_TEXT TO READ_
Queer Dating Stories: Can You Really Be Friends With Your Ex?

Ashtyn Britt
abritt@lc.edu

 

*Coming to terms with one’s sexuality is at times a long and exhausting process. It took me many years to completely accept myself, and try to venture into the dating world. Over time, I have ended up collecting stories and lessons learned from my dating life, which I will now be sharing every month for roughly the next year. All names will be changed to protect the privacy of everyone mentioned, as they deserve anonymity and respect- no matter how bad the stories may have ended. Instead of telling these stories in chronological order, I will be telling them by order of importance of their morals.*

It has been an age-old question about whether or not previous lovers whose flame has burned out could remain friends afterwards. There are people who will use this idea as a tool to manipulate an ex-lover to hopefully rekindle the lost romance, and others who genuinely miss the fond companionship of a person they still care for (although in a different way). I have a few friends now who could be applied to in this way, a couple even being previously mentioned in other Queer Dating Stories, but I’m not talking about brief flings and casual relationships this time. I am talking about being friends with someone who you were once in a serious committed relationship with, someone who has met your parents and seen your baby pictures. Believe me, there is a world of difference.

Everyone, meet Josette. Josette was the first and only really serious relationship between my first and second time dating Big. I met Josette at a nightclub in Saint Louis, her having been prettiest girl there that night and the most pleasant to talk to. Josette had been having a last hurrah with friends before returning to college in the Northeast for the next year, so I made a point to get to know this intelligent and pretty woman. By the end of the night, I’d made to leave with her phone number and a kiss goodnight. Within the next week, we had two wonderful dates together and found ourselves able to talk for hours, something she wasn’t used to. For the first time in a long time, I found someone’s companionship to be wonderfully pleasant.

_PROVIDED DATA_
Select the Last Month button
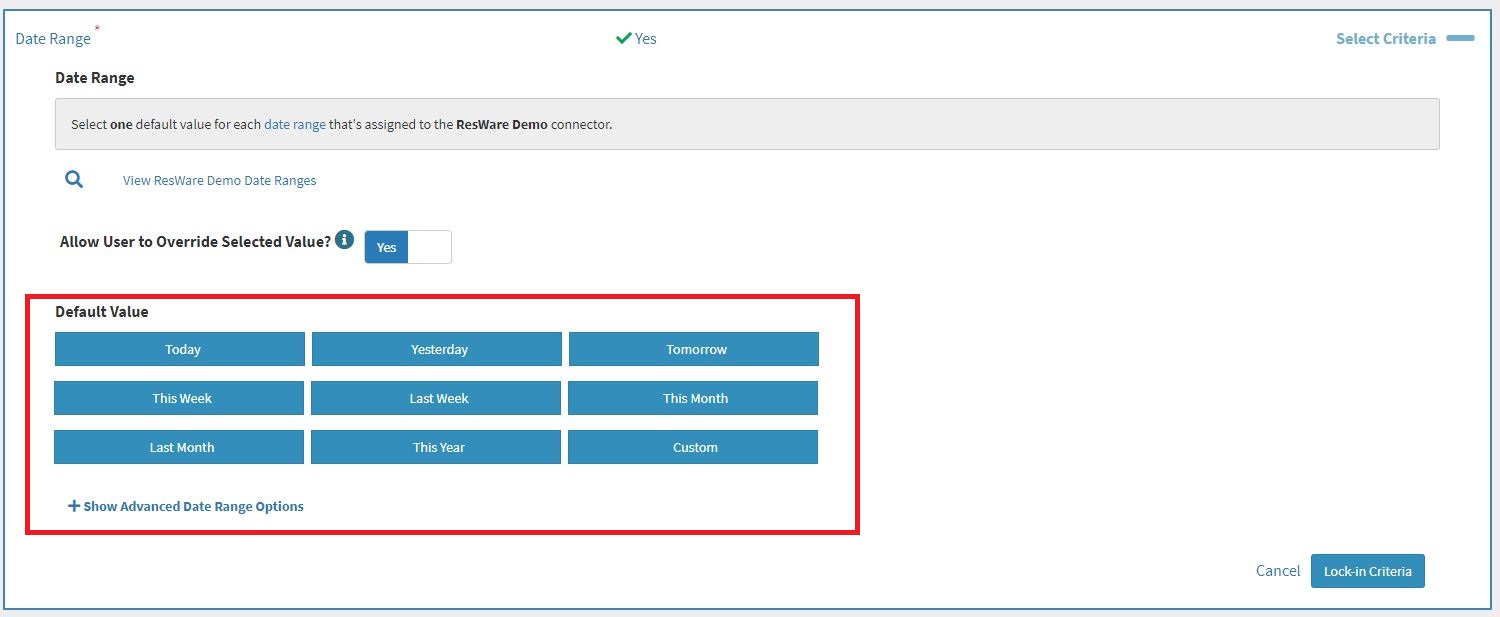This screenshot has height=617, width=1500. click(x=179, y=447)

_WHAT TO WORK ON_
Answer these from the dating column:
(a) How often will the stories be shared, and for roughly how long?
(b) Where did the writer first meet Josette?
(c) How many dates did the two have within the week after meeting?
The material above has no connection to the text and should be treated on its own.

_EXPECTED ANSWER_
(a) Every month, for roughly the next year.
(b) At a nightclub in Saint Louis.
(c) Two.